Information supplied:
= Beginning of Section =
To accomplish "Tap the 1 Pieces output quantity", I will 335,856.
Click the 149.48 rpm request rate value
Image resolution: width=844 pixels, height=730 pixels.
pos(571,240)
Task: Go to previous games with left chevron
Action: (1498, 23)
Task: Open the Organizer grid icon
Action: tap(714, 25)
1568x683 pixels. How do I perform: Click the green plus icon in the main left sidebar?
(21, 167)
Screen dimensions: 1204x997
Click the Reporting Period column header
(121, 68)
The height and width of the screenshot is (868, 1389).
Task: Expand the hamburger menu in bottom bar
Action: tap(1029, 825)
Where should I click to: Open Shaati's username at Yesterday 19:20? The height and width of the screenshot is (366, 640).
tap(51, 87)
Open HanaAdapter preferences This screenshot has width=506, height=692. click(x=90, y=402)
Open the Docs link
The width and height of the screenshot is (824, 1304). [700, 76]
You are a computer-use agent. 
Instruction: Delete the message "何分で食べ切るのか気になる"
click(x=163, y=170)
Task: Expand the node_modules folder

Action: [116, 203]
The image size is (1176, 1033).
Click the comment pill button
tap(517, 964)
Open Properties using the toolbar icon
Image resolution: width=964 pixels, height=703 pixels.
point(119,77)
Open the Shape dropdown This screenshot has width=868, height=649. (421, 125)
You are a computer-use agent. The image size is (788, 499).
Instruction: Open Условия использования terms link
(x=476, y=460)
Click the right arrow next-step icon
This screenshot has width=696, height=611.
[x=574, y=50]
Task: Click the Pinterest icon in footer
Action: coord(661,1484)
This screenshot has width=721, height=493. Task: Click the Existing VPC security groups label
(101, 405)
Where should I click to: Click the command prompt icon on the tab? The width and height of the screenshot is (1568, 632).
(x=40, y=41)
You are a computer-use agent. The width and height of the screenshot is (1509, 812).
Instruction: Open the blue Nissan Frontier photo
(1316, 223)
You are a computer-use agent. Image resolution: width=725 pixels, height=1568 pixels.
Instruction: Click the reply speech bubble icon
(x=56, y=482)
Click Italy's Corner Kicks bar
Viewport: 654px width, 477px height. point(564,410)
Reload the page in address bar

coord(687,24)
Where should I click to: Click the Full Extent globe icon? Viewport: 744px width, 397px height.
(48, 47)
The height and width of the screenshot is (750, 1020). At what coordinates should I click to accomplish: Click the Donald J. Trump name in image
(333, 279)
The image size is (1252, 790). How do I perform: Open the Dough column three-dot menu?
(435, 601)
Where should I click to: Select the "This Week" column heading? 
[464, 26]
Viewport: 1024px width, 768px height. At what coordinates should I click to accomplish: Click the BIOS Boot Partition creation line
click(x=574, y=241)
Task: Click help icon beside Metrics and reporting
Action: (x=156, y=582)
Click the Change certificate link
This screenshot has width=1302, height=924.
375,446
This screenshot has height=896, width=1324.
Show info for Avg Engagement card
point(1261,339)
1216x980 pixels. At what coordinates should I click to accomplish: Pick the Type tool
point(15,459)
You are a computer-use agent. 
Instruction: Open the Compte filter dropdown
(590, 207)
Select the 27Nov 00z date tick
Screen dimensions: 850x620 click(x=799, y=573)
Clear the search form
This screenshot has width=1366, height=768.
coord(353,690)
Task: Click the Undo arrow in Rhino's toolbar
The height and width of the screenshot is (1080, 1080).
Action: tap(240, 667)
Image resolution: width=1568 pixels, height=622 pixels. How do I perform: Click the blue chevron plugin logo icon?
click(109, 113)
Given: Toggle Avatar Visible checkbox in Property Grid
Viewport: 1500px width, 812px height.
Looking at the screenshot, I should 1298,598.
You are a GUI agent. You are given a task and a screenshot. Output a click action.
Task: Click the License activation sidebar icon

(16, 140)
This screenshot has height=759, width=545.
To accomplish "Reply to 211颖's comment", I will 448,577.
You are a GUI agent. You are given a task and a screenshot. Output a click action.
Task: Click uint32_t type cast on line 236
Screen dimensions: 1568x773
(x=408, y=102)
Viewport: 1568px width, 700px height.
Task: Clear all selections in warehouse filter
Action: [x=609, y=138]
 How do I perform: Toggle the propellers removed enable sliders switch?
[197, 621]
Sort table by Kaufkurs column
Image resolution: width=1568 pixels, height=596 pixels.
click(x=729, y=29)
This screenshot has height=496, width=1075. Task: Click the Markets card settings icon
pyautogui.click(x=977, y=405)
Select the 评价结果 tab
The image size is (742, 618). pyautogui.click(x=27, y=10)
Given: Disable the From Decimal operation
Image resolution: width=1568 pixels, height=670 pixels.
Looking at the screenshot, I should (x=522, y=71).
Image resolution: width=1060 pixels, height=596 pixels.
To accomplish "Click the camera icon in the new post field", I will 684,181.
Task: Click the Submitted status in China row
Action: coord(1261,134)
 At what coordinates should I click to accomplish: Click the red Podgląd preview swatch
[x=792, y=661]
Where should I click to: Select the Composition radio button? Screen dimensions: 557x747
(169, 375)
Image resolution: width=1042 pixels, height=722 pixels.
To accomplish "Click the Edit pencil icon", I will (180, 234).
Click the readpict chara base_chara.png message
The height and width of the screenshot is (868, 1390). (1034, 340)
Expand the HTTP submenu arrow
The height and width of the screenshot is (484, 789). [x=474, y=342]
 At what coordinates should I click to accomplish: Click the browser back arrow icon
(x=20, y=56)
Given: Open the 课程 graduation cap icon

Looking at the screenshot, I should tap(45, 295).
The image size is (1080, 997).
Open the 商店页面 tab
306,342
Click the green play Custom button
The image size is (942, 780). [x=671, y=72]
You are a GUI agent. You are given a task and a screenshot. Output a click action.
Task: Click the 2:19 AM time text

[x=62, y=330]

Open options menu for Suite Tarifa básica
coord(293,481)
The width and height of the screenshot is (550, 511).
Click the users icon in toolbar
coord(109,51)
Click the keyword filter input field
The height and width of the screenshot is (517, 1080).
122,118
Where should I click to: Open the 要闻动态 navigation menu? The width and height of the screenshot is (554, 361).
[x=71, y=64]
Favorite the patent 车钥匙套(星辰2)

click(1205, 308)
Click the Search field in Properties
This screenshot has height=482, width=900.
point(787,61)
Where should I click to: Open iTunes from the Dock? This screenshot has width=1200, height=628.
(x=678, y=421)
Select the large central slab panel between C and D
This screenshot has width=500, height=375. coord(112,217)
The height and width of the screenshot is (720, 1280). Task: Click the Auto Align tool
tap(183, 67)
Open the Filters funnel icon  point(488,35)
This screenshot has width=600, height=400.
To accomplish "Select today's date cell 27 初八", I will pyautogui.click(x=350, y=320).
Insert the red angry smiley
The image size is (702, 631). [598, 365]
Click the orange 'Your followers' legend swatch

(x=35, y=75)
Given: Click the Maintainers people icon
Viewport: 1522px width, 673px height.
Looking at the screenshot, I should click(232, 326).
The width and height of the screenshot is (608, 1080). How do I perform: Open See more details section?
= End of Section =
What the task asks:
Where a line of the records contains the word "computer", copy that line.

Solved problem:
You are a computer-use agent. 
You are a computer-use agent. The image size is (788, 499).
You are a computer-use agent. The width and height of the screenshot is (1509, 812).
You are a computer-use agent. Image resolution: width=725 pixels, height=1568 pixels.
You are a computer-use agent. 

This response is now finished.